IncusOS WireGuard LAN Access

m1g0r3ng · April 15, 2026, 12:33am

Hi, I’ve set up IncusOS on baremetal, and I’m wanting to test the WireGuard interface to see if I can manage the server remotely, but I was also curious if I could access the LAN there IncusOS machine is on, my incus admin os system network config looks like this:

config:
  interfaces:
  - addresses:
    - dhcp4
    - slaac
    hwaddr: ...
    name: eno1
    required_for_online: "no"
  time:
    timezone: UTC
  wireguard:
  - addresses:
    - 10.20.30.1/24
    name: wg0
    peers:
    - allowed_ips:
      - 10.20.30.40/32
      public_key: ...
    port: 51820

I can remote access from the peer to IncusOS successfully, but I cannot ping anything on the LAN. Is it possible to route to default gateway or is there a best practice to achieve this using IncusOS? (I apologize if I am confusing networking terms as I’m a bit new to this). Thank you

stgraber · April 15, 2026, 5:14pm

There are two things that may get in your way here:

It’s possible that IncusOS may not allow routing between your wireguard interface and your LAN interface (somewhat unlikely as we enable routing for the normal Incus traffic)
IncusOS doesn’t set up NAT rules for you so your LAN systems may see a connection coming from 10.20.30.40 and have no idea how to respond to that

I’d recommend running tcpdump -ni any host 10.20.30.40 on a LAN system, then try to reach it over wireguard. If you see the traffic coming in, then the routing side of things is fine and the issue is the return path.

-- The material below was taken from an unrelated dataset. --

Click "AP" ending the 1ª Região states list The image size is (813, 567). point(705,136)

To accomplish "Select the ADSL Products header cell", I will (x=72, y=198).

For the return path, one thing you can do is go on your LAN gateway (typically your router) and setup a static route on that device for the 10.20.30.0/24 subnet, routing it through the IP address of your IncusOS system.

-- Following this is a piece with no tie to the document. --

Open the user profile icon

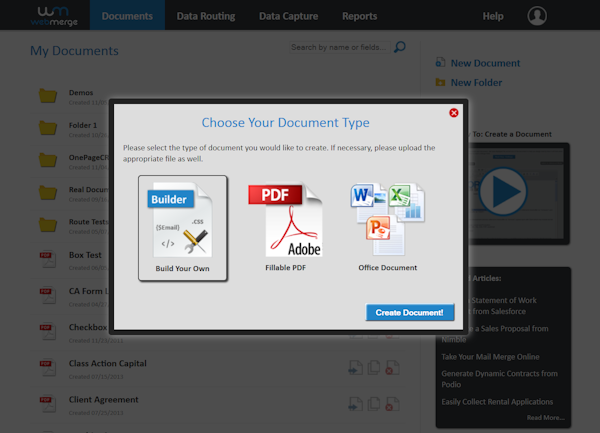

That way when your LAN system wants to respond to 10.20.30.40, it will send the traffic to the router which will know that 10.20.30.40 needs to go through 192.168.100.10 (or whatever your IncusOS IP is) and will send it that way, then the IncusOS box will know to route it to the wireguard interface.

m1g0r3ng · April 16, 2026, 3:14am

Thank you Stéphane,

I ran that tcpdump command on a LAN machine and pinged its IP-address from a remote WireGuard client connected to IncusOS and could see the pings coming in, so the issue was on return!

I set up a static route as you suggested on the router with dest-addr=10.20.30.0/24 (IncusOS wireguard subnet) and gateway=192.168.100.10 (IncusOS LAN IP).

It works! Thank you a lot.

When I was testing WireGuard on a different OS I think I was running a nftables.conf with masquerading, but I like this static routing setup and I’ll stick to it, I appreciate

stgraber · April 16, 2026, 5:20am

Yeah, when possible, proper routing will always be better than NAT.
No need to maintain the translation tables and more importantly, you actually see who’s talking to what rather than just see the IP address of your VPN server.